Algorithm: Binary Search

by | Mar 1, 2018

Yolo ppl! This post will be about binary search method ( works only on sorted arrays ). After the theoretical stuff, I’ll dive into some applications of binary search to find floor and ceils.

Why the gap in posts? Well, I participated in ACM ICPC Prelims for the first time and didn’t qualify;_;… Learnt Segment Tree, prepared for Google Summer of Code 2018, yeah it is going on right now… more on that later.

How to find index of an element K in a given array

using Binary Search?

Binary Search is a much faster algorithm O(log n) as compared to Linear Search O(n). The only drawback is that the array must be already sorted, in non-increasing or non-decreasing order.

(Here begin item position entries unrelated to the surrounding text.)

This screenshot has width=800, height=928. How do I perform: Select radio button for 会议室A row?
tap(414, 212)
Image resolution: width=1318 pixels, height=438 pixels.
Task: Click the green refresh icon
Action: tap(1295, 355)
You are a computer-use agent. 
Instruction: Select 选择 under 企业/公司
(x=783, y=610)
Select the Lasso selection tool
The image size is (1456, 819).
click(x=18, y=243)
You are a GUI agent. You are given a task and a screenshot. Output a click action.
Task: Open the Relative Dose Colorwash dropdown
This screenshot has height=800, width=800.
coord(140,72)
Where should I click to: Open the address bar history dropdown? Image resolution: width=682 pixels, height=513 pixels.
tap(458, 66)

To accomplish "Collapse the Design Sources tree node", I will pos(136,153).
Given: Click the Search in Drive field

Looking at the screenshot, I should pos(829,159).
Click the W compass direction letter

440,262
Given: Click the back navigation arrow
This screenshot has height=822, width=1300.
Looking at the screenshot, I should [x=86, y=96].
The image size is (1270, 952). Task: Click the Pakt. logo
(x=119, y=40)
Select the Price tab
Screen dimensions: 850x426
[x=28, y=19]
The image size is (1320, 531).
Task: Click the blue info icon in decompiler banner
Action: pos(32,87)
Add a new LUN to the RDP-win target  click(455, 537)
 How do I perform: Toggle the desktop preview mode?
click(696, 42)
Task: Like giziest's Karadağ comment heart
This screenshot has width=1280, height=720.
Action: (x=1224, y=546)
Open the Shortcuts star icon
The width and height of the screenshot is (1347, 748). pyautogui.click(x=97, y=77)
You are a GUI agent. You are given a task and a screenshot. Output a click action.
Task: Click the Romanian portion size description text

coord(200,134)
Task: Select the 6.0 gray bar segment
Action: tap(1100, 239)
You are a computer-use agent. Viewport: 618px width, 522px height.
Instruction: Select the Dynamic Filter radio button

The algorithm is used to find the index of K in the array. We select a range in the array where there is a possibility that K exists in it and compare K with the value at the MIDDLE of the range. Next, we trim the range according to compare results and continue until the range has just one element remaining.

Algorithm

The following algorithm assumes that the array is sorted in non-decreasing order.

Let MID refer to the element lying at center of range [START, END] and

MID_INDEX be the index of MID ( (START+END)/2 ).

Create a range with indexes START and END of the array.

While the range length is greater than 1 (START < END):

If MID is equal to K, return MID_INDEX

If MID is smaller than K, trim range to [START, MID_INDEX-1]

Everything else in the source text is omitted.